## Text to read
■ ■ ■ ■ ■ ■ ■

What goes into a good web design contract?

Updated 2014.

In web design circles we never seem to get tired of talking about contracts. From the simplest startup to the most advanced agency there is always a contractual issue floating about.

In the seven years since I started my web design business my contract has gone through a lot of changes, but it has protected me and my business each and every time. Here is how I structure my web design contracts.  Your own contract should be a blend of advice like this, any regulations specific to where you live, and the experiences you will pick up along the way.

These guidelines do not deal with the specific “legalese” that should be in your contract, which can be individual to your country; rather, they list all the bases you should cover.

I should stress of course that I am not a lawyer, nor do I play one on TV, and you should have a solicitor in your local area review your contract.

  1. Authorisation. This opens the contract by stating the main fact, which is that the client is contracting with you to provide a service.  The client is therefore authorising you to perform these services on their behalf, which may include accessing their hosting account and disk space, creating databases and applications, and using third party services.
    You should also use this clause to state that the client is hiring you as an independent contractor, not as an employee, and the client has no right to define direction and control over you, nor the location where you will perform the work for them.
  2. Sole Agreement.  This declares that the work to be performed is limited to what is specifically set forth in the contract.  Any additional work will require a new contract.  This part of the contract can also state the time limit for the prices set forth in it – after all, you do not want a client coming back to you in 2015 holding you to 2009′s prices. Clearly state that you and the client have no mutuality of obligation to each other for future work.
  3. Confidentiality. Both the client and the designer agree that any business information discussed during the project will remain confidential, and neither of you will divulge any of it to outside parties.
  4. Project design specifications (Scope of Work).  Here is where you list and describe the services which you will be performing.  Personally, I prefer to reference the written proposal which would have gone to the client before they chose to hire me, and note in the contract that “The web site will be built to the specifications detailed in the proposal dated xx/xx/xx.”  If there was no formal written proposal, I cite “the specifications discussed and mutually agreed upon at our meeting on xx/xx/xx.”  This may not be permissible in your country, though, so please check with a solicitor.
  5. Content.  Note who will be providing the content (the text and images on the site): the client, yourself, or a copywriter/graphic designer.  You may also wish to state that time spent editing the text content in order to bring it up to a basic standard of literacy will incur extra charges.  This is in case you have one of those clients who thinks that submitting content written in text message speak, featuring multiple spellings of their own business name,  is cute.
    Additionally, I state that if the client has not submitted complete text and graphics content within six weeks after signing the contract, I apply a fee of 10% of the total contract price each month until the web site is published. After all, content comes before design, and there is only so much you can do with lorem ipsum.
  6. Assignment of Project.  Here you inform the client that you reserve the right to tap subcontractors as needed for certain areas of the project.  Always include this in case an unexpected development within the project requires you to call in the geeks.
  7. Web Hosting.  Clarify the web hosting arrangements for the web site.  I have two paragraph templates, and I delete one as needed.  One paragraph details the arrangements when I host the site myself on a third party account I have chosen, and one details the arrangements if the client already has a third party hosting account. You may also wish to clarify backups here – whether you are responsible for them and if so, how often you will create them.
  8. Domain name registration. Clarify who owns the domain and remind the client that you are not responsible for their failure to renew their domains on time.

■ ■ ■ ■ ■ ■ ■

## Stored data
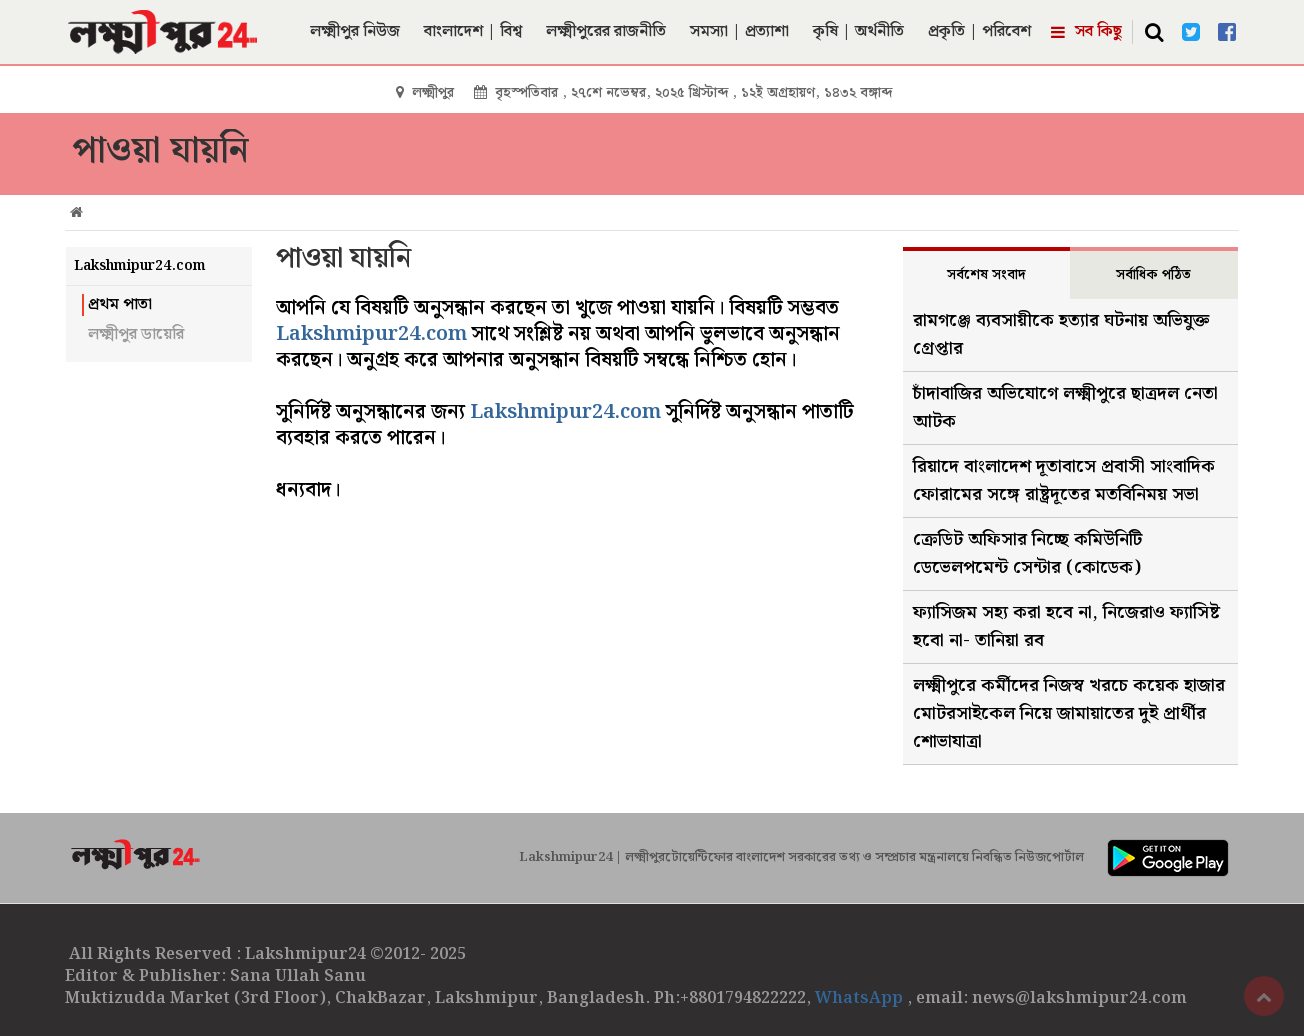 This screenshot has width=1304, height=1036. Describe the element at coordinates (355, 31) in the screenshot. I see `লক্ষ্মীপুর নিউজ` at that location.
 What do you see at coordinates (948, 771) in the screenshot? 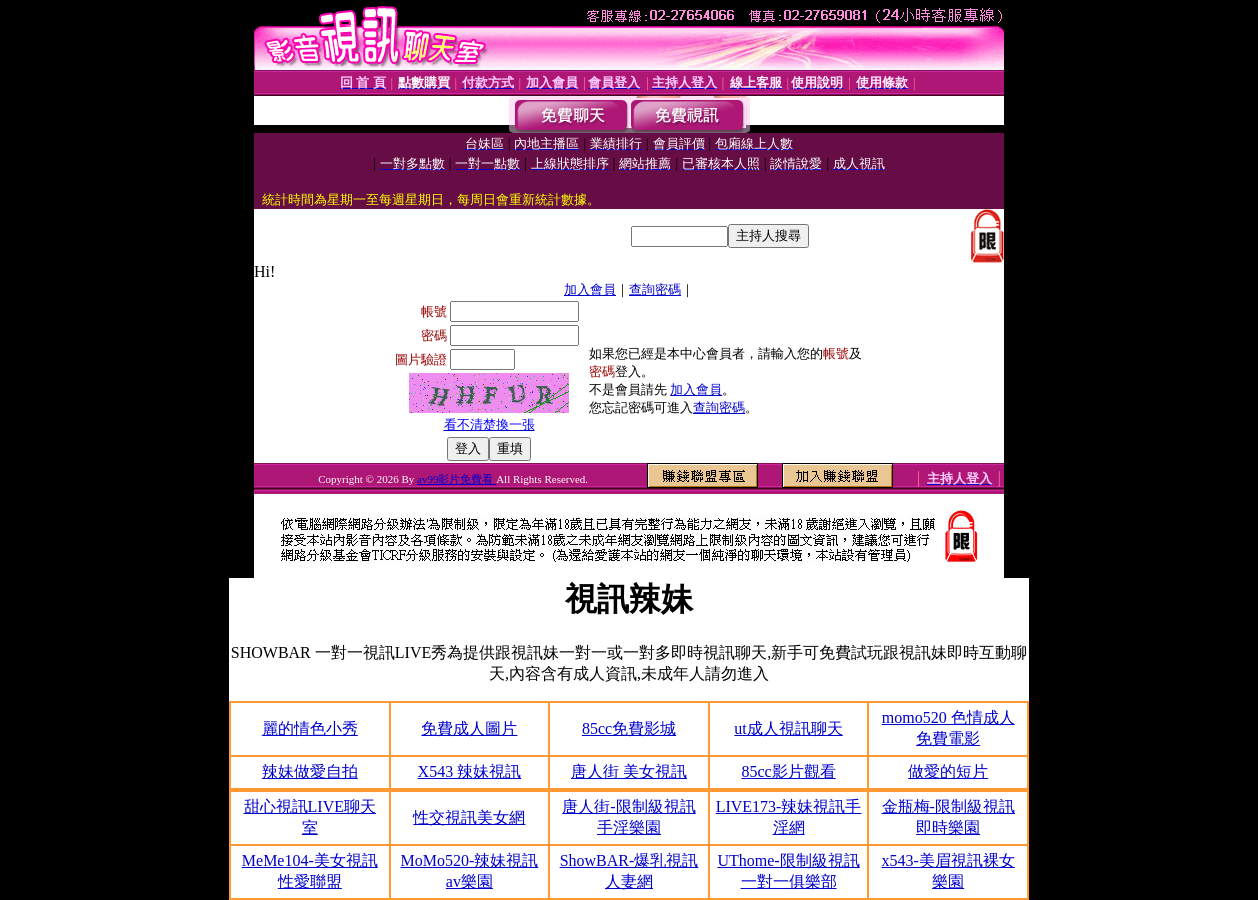
I see `做愛的短片` at bounding box center [948, 771].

■ ■ ■ ■ ■ ■ ■

## What is required
Resume the guide to web design contracts above and write on from its final sentence.

## Result of the exercise
  9. Completion date. State that you will work to launch the web site on or about the date that you have agreed with the client.  Note that the launch date presumes that the contract has been signed and returned, the deposit has been paid, and that there are no unforeseen technical issues with the site.
  10. Maintenance and hourly rate.  Clarify what maintenance you will perform after site launch within the costs of the contract and what maintenance will be performed based on your non-contracted hourly rate. If you have a “settling-in period”, which I grant the client for two weeks after launch, clarify that the settling-in period does not include massive structural changes which would fundamentally alter the site.  For example, they can ask you to make minor changes to a page, but they cannot ask you to add an e-commerce shop.
  11. Legal- this is the part where you cover your backside.
    • Note that you cannot guarantee that your work will always be completely perfect and error free (even though we like to think it is); and more important than that, note that you are not responsible for any damages or financial losses the company incurs.  In other words, if you give them a web site and they still go under in a year, it is not the fault of you or the web site.
    • You will, however, correct any clear and mutually agreed mistakes you have made while carrying out the contract on your own time and without incurring additional cost.
    • I also note here that “if the Client or an agent other than Idea15 Web Design attempts to update the site’s pages, infrastructure, or source files in a way that causes damage to individual pages or the site’s architecture, time to repair web pages will be assessed at triple the hourly rate, and is not included as part of the updating time or this contract.”  This is for clients who think they can reduce their web budget to £0 by letting their 14 year old nephew have a go at the SQL (sigh) and for those clients – like one colleague described in a genuine horror story – who insist on the right to log in and edit the site’s .php source files at the same time that the designer is working on them (!)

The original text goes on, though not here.